Expr for expressions

expr:
    number
    |
    ternary
    |
    bool
    |
    string
    |
    ident
    |
    call
    |
    TLPAREN expr TRPAREN
    |
    expr TPLUS expr
    |
    expr TMINUS expr
    |
    expr TSLASH expr
    |
    expr TSTAR expr
    |
    expr TGT expr
    |
    expr TGE expr
    | 
    expr TLT expr
    |
    expr TLE expr
    ;

The question: why does the grammar have a shift/reduce conflict and how do you fix it? I've seen similar style parsers that do not have the conflicts its really weird.

If you need to see the full grammar for reproducing here's a hastebin https://hasteb.in/zozifopi.shell

If you need more details about anything else then please let me know in the comments and I'll edit the question accordingly.

3

There are 3 answers

1
rici On BEST ANSWER

The fundamental problem here is that your grammar is ambiguous because statements don't need to be terminated (stmts: stmts stmt) and a statement can be an expression. So two expressions can appear one after another without any punctuation. That means that f(3) could be one expression (a function call) or two expressions (f and (3)).

If you're happy for the parser to always interpret that as a function call, (which is its default behaviour, since it prefers to shift), then you could just add a couple of precedence declarations, so that the call has higher precedence than the reduction:

%precedence TIDENT
//...
%precedence TLPAREN
// ...
%%
expr : ident %prec TIDENT

That just papers over the ambiguity, and may cause surprising parses. But the only other solution is to make the language unambiguous.

6
John Bollinger On

The problem is that when the parser has shifted a TIDENT token and looks ahead to a TLPAREN token, the grammar permits two alternatives:

  1. reduce the TIDENT to an ident, or
  2. shift the TLPAREN.

Bison will normally resolve shift / reduce conflicts by choosing to shift, and if that's what you want in this case then you could simply ignore the warning.

In this particular case, however, you should be able to resolve the conflict by changing the rule for the call production:

call:
       ident TLPAREN args TRPAREN
       ;

With that rule, it is no longer an option to shift the TLPAREN without first reducing the TIDENT to an ident.

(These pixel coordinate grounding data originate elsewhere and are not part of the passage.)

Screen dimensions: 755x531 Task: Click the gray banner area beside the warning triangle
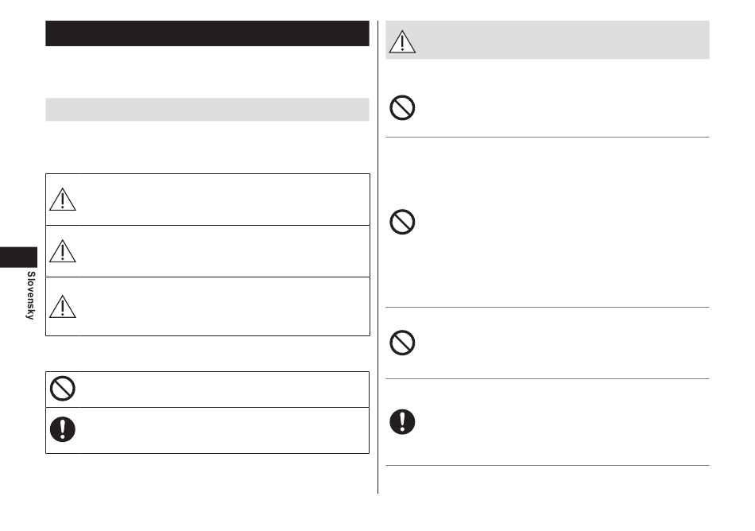(x=563, y=40)
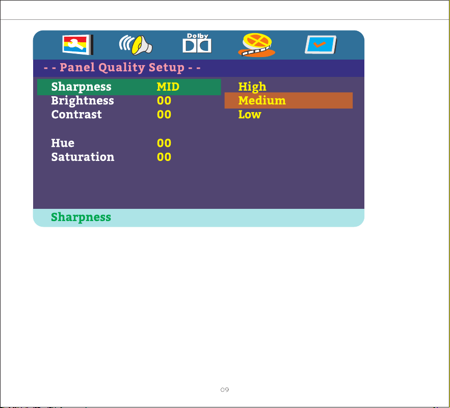The height and width of the screenshot is (408, 450).
Task: Click the MID sharpness value
Action: (x=168, y=87)
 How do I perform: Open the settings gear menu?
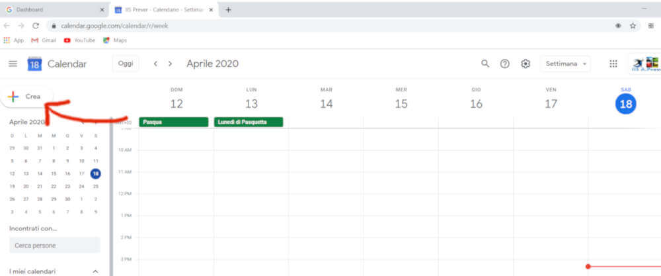[x=525, y=64]
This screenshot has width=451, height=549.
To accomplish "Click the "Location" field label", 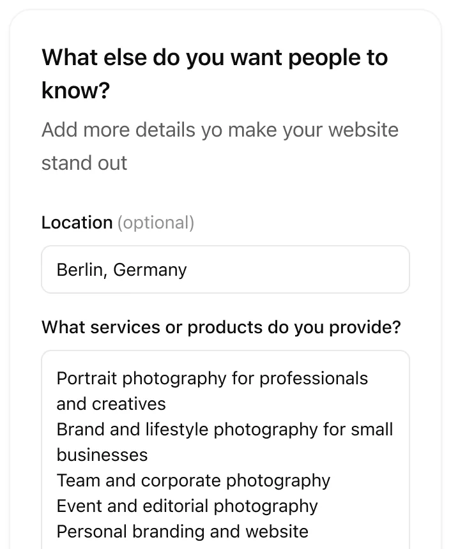I will click(x=77, y=223).
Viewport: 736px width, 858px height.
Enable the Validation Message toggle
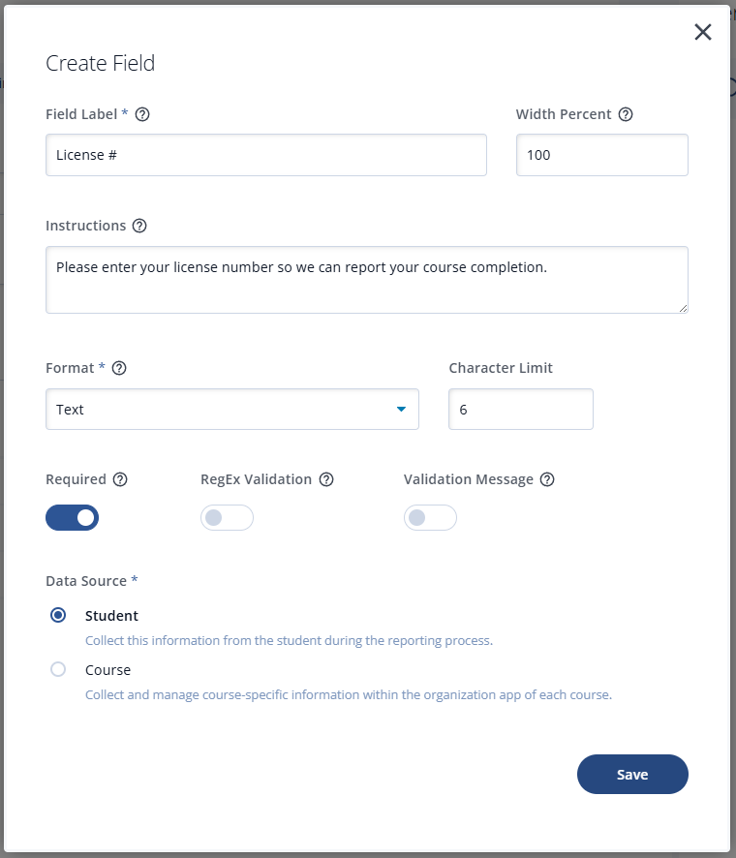pyautogui.click(x=430, y=518)
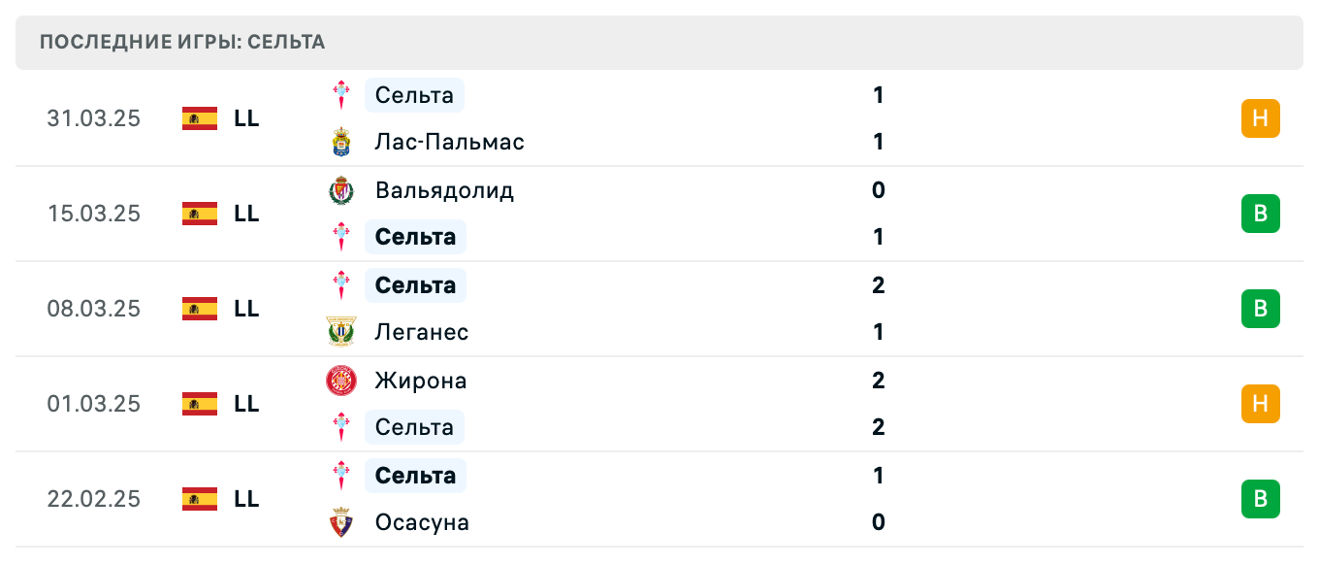Open the Леганес team crest
This screenshot has width=1319, height=565.
(x=341, y=332)
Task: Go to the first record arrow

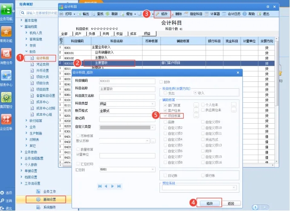Action: [x=100, y=186]
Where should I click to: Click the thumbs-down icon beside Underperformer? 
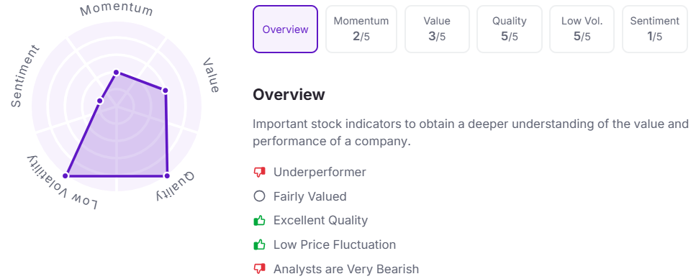pos(259,172)
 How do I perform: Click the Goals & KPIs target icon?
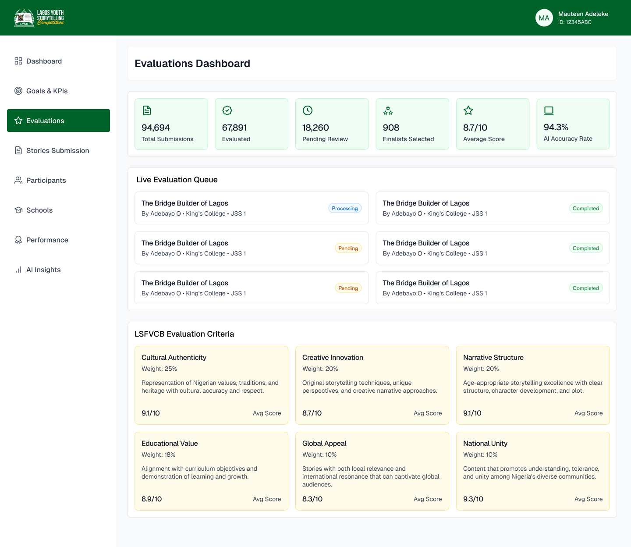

Alternatively, you could consider removing the ident non-terminal altogether, and instead using TIDENT directly wherever you now use ident. There may be other alternatives, too. Which works best for you may depend on what you're trying to do with your semantic actions. I can't comment any more specifically on that, as you have chosen to keep the semantic actions out of our consideration.

7
Jack On

Bison by default generates a LR parser, which is a bottom-up parser which can decide on each state if shifting a token or reducing it.

The conflict is really simple and well explained by the output itself (I wonder what's not clear), it's telling you:

If I find an IDENTIFIER should I reduce it through rule 24 to an ident non terminal or should I shift it as in call rule?

This because once reduced you can't shift and viceversa, which created indeed a conflict.

To solve the conflict you need to move that choice in the same state of the parser so that it's able to decide by the context.

Since ident has just a terminal IDENT rule and same applies for call you could easily move everything at same level to make it always shift:

expr: 
  IDENT | 
  IDENT LPAREN args RPAREN |
  ...

or use the same ident non terminal for both call and expr itself so it will always reduce it.